At first I didn’t notice much. School seemed the same. Angie would tell me later that everyone knew about our fight with Marissa. She became best friends with Sarah Shastaine. When I heard that, I was dumbfounded. I thought that I would’ve noticed if Marissa had become best friends with Jesse’s ex-girlfriend, but I hadn’t. I’d been clueless. Angie told me that I walked through the hallways like a zombie. I was the living dead. And she also told me that Eric apologized to me about something in the first week. She didn’t know what he apologized about, but I had told her that he said he was sorry for something.

I shrugged at that information. I didn’t remember. I didn’t remember anything anymore.

Christmas passed. New Years passed. Easter passed.

I didn’t remember any of it, but I did what Angie said. I got up, showered, and I did what I was supposed to do. I studied and I did it hard. My grades shot up.

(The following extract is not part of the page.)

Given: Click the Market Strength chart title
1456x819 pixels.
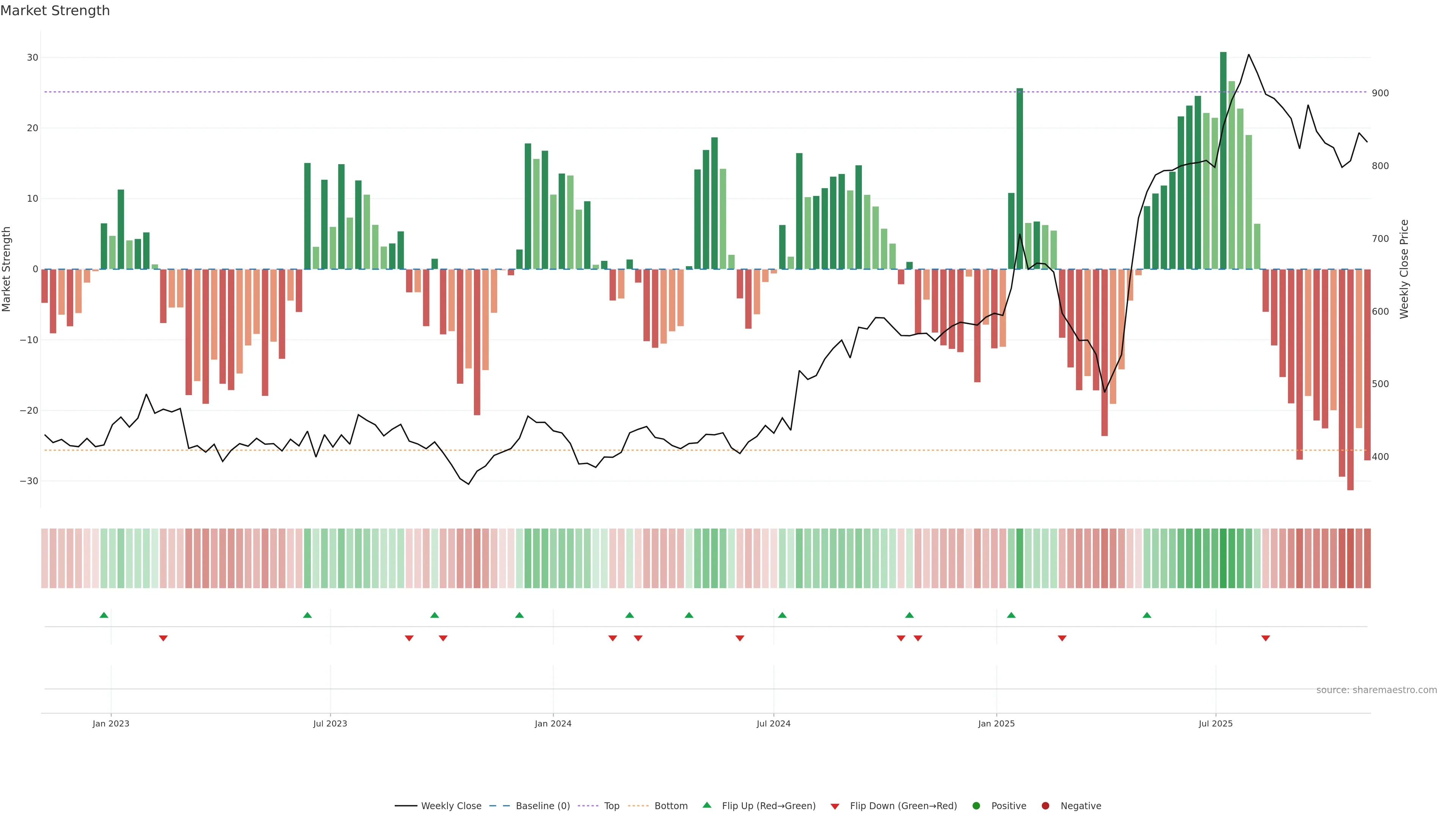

My test scores went with them and when the school counselor called me to her office to offer her congratulations, it took me five minutes before I comprehended what she was saying.

I’d been awarded a full scholarship to Grant West University for my academics. I was the second student to receive a full scholarship and the third to receive a scholarship in general from there. I already knew the other two, Jesse and Cord. I was the third, but I knew Jesse had received a full scholarship, so that meant Cord hadn’t. He’d gotten something, but not a full scholarship. I’d forgotten that I had applied the year before, before I knew Jesse was going there.

Huh.

I should’ve cared, but I didn’t. I left the office that day, but I never saw the odd expression on her face or how she reached for her phone afterwards. It wouldn’t be until later that I would find out that she had called my parents. Of course, there’d been no word. They were still gone. Where they went, I had no idea. What they were doing, I had no idea, but I knew my father traveled for his job. I guessed that’s what they’d been doing, traveling for his job. I would never find out that they had gotten an apartment in the city closer to his office and that they were living there. They’d left me the house, but never told me. They never cared to.

I was 18; I had been for a year now. They didn’t have to tell me a thing anymore.

It was the end of April when Angie asked me a question that I had never considered before.

“Who are you going to prom with?”

My head jerked up. “What?”

Then she slammed her locker and raised her eyebrows.

“Huh?”

“Prom. You. Me. It’s in two weeks. Who’s taking you?”

“No one.” I blinked rapidly, for some reason dumbfounded again. Prom? I’d only been thinking about graduation, well, not really. I still hadn’t told Angie about my Grant West scholarship. I’d been holding that in for two weeks, waiting for the right time. It never happened. I never wanted to risk Angie’s wrath again.

“No one? Are you kidding me? I thought Michael Helmsworth was drooling all over you at the party last weekend.”